Spotify at 35 thousand feet continues to amaze. Will it upend Apple at its own game? More likely, iCloud will absorb the innovation in a more efficient combination of streaming and caching. But the inflight video is on the blink and the WiFi is cooking some Amy Winehouse and I am writing run on sentences with not a care in the world.
There’s all sorts of amazing data in this Spotify model. For starters, the service took its sweet time getting over here, so much that I wouldn’t have bet and didn’t that it would actually thread the needle.
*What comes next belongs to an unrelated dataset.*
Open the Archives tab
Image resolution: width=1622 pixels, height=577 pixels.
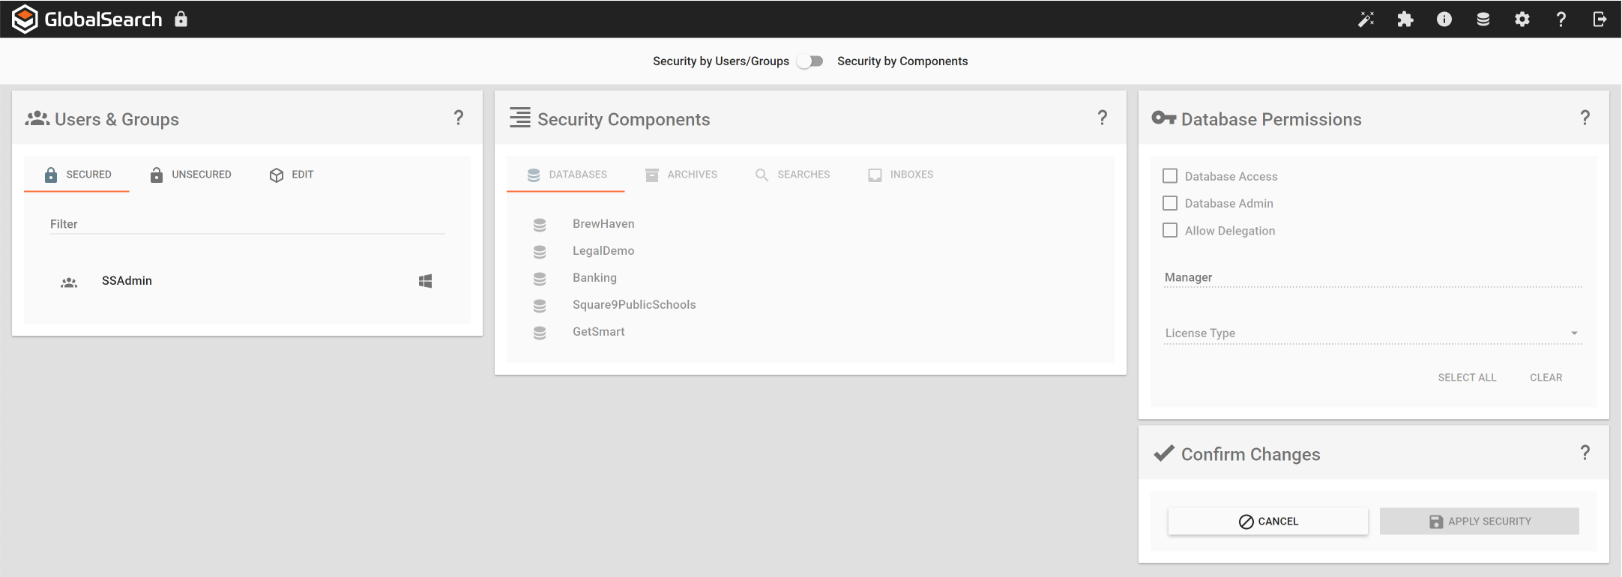tap(681, 175)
Maybe it was the rope-a-dope with the record business, as a sign of the apocalypse, the reforming of Buffalo Springfield, suggested anything was possible. No matter that the tour may have evaporated, or maybe not. Nowadays Clancy can even sing.
A tenuous thread of data ties us to the new streaming era. Last night, after returning from the new Planet of the Apes movie, we looked for the original on Netflix. No luck, but Apple TV was the charm. It took some stop and start to get to the famous final scene, but along the way I enjoyed comparing the new film’s technological mastery to what effectively represents an extended Twilight Zone where most of the budget went for getting Moses to walk naked away from the camera a few times.
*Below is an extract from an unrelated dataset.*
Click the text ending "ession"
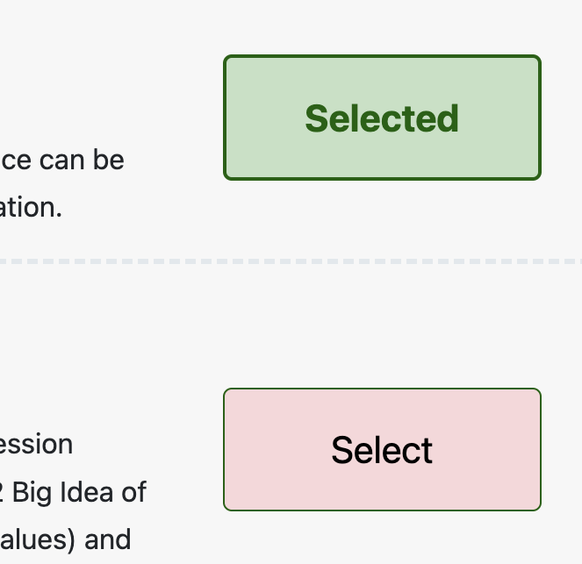This screenshot has width=582, height=564. 37,444
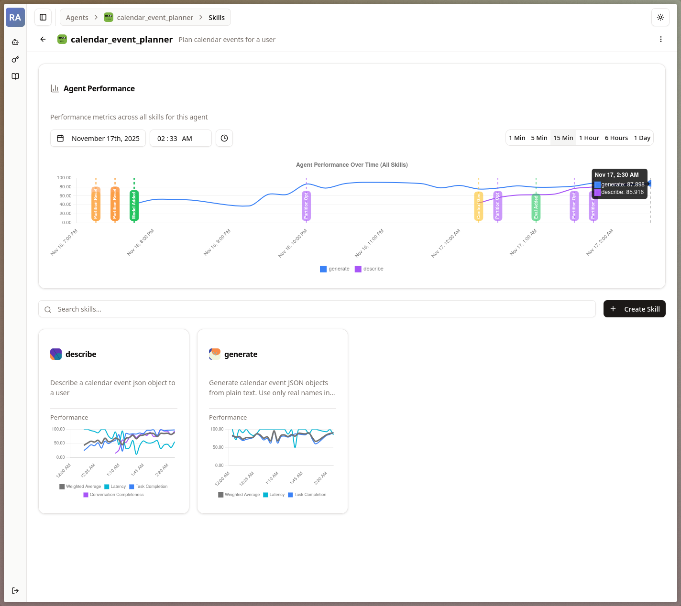Click the RA workspace avatar

point(15,17)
It wasn’t streaming’s finest day or evening, what with the inability of the WiFi bridge from downstairs to serve the bits fast enough to stay ahead of the storyline. Even as I type, Amy Winehouse pauses now and then to give the rest of the plane a few packets. No matter; they won’t get me going to rehab for my streaming addiction. It’s like the iPad: doesn’t do flash, can’t do this or that, you’re just an Apple fanboy trapped waiting for just one more thing… I’ll take 54 million please. Digital prohibition.
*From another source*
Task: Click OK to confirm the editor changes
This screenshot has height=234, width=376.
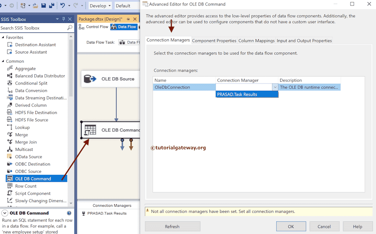Action: 291,226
This flight’s packed and I’m in a middle seat. The lady to my right has a Nook, to my left iPad 1. They’ve turned off the inflight one more time and are getting debugging code shipped up from the planet to us apes. A blinking cursor at a Linux command prompt. The flight attendants are back to taking cash. The iPad 1 lady asks if we can get free WiFi if the TV computer stays down. I don’t care if TV ever comes back. Houston, I don’t have a problem. I’m not sorry, Dave.
I think Spotify caches the songs as they play, because this time around I’m getting no fits and starts on Amy Winehouse. Floating along here I feel more and more relaxed, the tenuous thread of data now a warm lifeline back to the realtime below. In a world of instant social media, of alerts and retweets, the antidote for information overload is the micro-vacation. The chopping horns, the comping clavinet, crazy comfortable, it’s a trip way better than drugs.
Meanwhile the catalogue of losers grows. The empty Flash spaces are disappearing from non-view. Adobe has finally shipped an HTML 5 authoring tool. RIM has brand new product, three devices I’ll never use, built for what market? Thanks to Android, Gmail, and Google+, Nokia and WindowsSoft are locked out of the StreamerStakes. Apple is drafting off Android’s success these days, having out waited the carriers. I wouldn’t even think of being a Streamer without Verizon.
The neat thing about the Rise of the Planet of the Apes movie is that starting about a third of the way through and definitely for the last third you’re rooting for the apes. In the tipsy turvy world of Streaming, once you get over the first 10 dollars, everything else feels like it’s free. It’s a marketing mirage but then again the Walrus wasn’t Paul. The perception is everything, even when the reception is intermittent.
This just in: the patch from the ground has failed and we’re being rerouted to land an hour early. Also there will be a file credit the next time we fly Virgin. 25 bucks up to 100 in first class. Turns out that did pay for the WiFi, a month of Spotify, and even my Apple TV $4 rental of the ’68 Planet of the Apes. A Streamer Micro-Vacation Getaway Package. And just enough time to fast forward to the end of Planet of the iPad. If you look closely, she’s holding an iPad even back then.